Hal ini terjadi diduga karena pemerintah melakukan pembiaran terhadap bekas galian pertambangan yang dilakukan oleh pihak swasta. Tidak hanya itu, Samarinda Pos juga menggunakan data hasil kunjungan wawancara yang dilakukan oleh Komnas HAM bahwa terjadi pembiaran bekas galian lubang tambang reclaim selama 10 tahun. Pemberitaan yang dilakukan Samarinda Pos ini memberikan justifikasi moral kepada pemerintah provinsi Kaltim untuk berkomitmen dalam menutup bekas tambang. Pemerintah Kaltim terkendala penggunaan Anggaran Pendapat Belanja Daerah, sehingga rekomendasi yang diberikan adalah mempercepat reclaim dan berkonsultasi dengan KPK.
Kedua, pemberitaan oleh Kaltim Kece yang berjudul “Muara Pelanggaran HAM dari Infrastruktur dan Sumber Daya Alam” pada 1 Agustus 2019, mengulas persoalan sumber daya alam di Kalimantan Timur sebagai penyebab terjadinya pelanggaran HAM.
Kaltim Kece memulai tulisannya dengan gaya feature yang mengambarkan keluarga dari korban meninggal dari lubang bekas galian tambang. Pembelaan terhadap korban dalam berita dilakukan dengan cara mencari keadilan korban yang dilakukan oleh seorang ibu dari korban yang bernama M. Raihan Saputra. Tidak hanya itu, Kaltim Kece juga menyinggung soal kondisi psikologis yang dialami oleh keluarga korban.

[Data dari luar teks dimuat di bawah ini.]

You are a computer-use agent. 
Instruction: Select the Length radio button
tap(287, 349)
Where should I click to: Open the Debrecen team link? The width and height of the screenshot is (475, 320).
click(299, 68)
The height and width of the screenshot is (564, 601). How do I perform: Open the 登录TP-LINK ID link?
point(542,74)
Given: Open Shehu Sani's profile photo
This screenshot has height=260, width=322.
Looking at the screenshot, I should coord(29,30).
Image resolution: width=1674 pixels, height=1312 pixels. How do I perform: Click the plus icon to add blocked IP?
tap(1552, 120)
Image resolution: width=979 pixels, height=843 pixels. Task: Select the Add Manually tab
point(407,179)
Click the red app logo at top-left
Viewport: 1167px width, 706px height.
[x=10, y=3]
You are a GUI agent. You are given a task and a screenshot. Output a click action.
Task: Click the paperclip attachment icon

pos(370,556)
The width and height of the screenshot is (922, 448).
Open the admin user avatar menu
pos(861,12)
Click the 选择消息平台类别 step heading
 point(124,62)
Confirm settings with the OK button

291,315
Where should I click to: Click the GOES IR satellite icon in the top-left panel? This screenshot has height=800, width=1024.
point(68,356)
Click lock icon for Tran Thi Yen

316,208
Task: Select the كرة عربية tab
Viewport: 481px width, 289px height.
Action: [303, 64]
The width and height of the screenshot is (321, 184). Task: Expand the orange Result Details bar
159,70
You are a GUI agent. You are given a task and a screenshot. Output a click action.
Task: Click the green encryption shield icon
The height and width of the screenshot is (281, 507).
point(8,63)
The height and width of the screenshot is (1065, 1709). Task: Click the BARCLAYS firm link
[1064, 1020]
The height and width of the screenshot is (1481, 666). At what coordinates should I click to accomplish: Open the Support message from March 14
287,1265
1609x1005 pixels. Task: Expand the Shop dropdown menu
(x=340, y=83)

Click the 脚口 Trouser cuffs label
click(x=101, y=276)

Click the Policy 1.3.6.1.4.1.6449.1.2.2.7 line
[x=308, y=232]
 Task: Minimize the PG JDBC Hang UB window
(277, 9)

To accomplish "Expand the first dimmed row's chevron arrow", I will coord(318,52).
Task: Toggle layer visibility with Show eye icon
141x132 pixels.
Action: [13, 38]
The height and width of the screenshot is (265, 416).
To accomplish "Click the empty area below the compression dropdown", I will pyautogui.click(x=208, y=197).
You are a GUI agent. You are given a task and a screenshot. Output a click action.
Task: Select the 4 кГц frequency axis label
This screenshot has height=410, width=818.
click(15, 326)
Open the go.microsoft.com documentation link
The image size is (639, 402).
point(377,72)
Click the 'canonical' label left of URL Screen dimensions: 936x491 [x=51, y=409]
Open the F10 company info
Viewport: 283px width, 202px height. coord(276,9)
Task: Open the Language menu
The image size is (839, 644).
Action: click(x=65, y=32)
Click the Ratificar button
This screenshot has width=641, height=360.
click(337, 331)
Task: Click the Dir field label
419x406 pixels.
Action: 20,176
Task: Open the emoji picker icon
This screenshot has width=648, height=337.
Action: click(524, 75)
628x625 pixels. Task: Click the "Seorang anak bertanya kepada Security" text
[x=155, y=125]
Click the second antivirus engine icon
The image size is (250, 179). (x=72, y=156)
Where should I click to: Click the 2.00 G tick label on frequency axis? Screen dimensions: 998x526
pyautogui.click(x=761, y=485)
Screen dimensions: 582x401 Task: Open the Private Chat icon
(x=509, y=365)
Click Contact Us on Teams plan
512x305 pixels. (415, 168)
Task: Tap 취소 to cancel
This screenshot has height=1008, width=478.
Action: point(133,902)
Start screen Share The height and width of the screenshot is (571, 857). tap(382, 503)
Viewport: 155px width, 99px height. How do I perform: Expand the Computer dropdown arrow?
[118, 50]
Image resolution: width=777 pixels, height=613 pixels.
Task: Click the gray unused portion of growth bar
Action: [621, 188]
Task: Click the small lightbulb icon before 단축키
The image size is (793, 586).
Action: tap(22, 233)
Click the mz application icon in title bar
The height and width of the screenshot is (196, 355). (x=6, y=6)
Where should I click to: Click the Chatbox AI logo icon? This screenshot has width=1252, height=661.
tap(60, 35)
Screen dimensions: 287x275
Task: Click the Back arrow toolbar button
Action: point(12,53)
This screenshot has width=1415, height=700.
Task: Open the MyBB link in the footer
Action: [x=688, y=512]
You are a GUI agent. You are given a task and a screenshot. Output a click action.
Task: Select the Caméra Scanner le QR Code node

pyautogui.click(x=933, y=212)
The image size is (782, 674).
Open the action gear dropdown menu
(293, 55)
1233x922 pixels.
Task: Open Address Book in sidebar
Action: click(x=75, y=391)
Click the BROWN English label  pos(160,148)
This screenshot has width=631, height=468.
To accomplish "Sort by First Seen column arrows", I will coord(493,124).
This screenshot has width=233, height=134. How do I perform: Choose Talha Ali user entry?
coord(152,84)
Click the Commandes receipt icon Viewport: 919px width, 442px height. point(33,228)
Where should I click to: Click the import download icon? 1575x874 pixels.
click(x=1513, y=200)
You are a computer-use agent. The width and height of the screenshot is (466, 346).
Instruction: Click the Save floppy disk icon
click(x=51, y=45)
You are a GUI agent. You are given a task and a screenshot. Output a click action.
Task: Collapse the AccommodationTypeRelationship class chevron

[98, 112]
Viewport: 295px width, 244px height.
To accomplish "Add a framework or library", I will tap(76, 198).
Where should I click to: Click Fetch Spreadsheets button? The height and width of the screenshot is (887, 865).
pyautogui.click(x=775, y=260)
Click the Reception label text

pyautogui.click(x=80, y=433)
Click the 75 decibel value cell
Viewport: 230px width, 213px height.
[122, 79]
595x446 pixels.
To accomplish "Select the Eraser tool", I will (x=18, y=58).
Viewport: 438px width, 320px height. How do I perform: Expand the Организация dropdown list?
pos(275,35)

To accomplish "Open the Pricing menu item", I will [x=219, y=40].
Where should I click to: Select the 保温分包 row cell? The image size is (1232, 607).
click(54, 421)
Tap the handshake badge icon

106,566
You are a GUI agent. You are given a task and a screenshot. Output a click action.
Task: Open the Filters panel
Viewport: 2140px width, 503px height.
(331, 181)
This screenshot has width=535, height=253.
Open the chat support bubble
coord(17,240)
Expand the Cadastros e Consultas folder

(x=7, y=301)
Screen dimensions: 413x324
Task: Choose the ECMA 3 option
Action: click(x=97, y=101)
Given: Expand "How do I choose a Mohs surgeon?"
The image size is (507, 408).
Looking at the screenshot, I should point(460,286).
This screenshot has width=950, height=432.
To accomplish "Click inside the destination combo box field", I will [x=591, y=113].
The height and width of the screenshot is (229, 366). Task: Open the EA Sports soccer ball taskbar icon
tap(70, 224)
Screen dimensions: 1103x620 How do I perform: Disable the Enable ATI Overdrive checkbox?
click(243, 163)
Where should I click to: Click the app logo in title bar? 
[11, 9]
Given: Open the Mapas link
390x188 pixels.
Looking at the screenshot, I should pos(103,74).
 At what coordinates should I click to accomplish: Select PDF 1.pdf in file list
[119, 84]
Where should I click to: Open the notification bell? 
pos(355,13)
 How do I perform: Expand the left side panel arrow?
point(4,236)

Penyelesaian dari kasus ini dilakukan dengan keterlibatan berbagai pihak termasuk lembaga KPK, penegak hukum, dan seluruh partisipan masyarakat.
Berdasarkan analisis framing di atas, terdapat kesamaan dan juga perbedaan di antara kedua media tersebut. Pertama, dua media tersebut sama-sama meminta tolong KPK sebagai salah satu instansi independen untuk menyelesaikan kasus pelanggaran HAM yang terjadi di Kalimantan Timur. Sedangkan, perbedaannya terletak pada identifikasi masalah, Samarinda Pos mengidentifikasi bahwa penyebab masalah tersebut adalah pemerintah yang kurang tanggap. Sedangkan Kaltim Kece mengulas tentang korban yang terdampak dari fenomena tersebut harus diberi keadilan.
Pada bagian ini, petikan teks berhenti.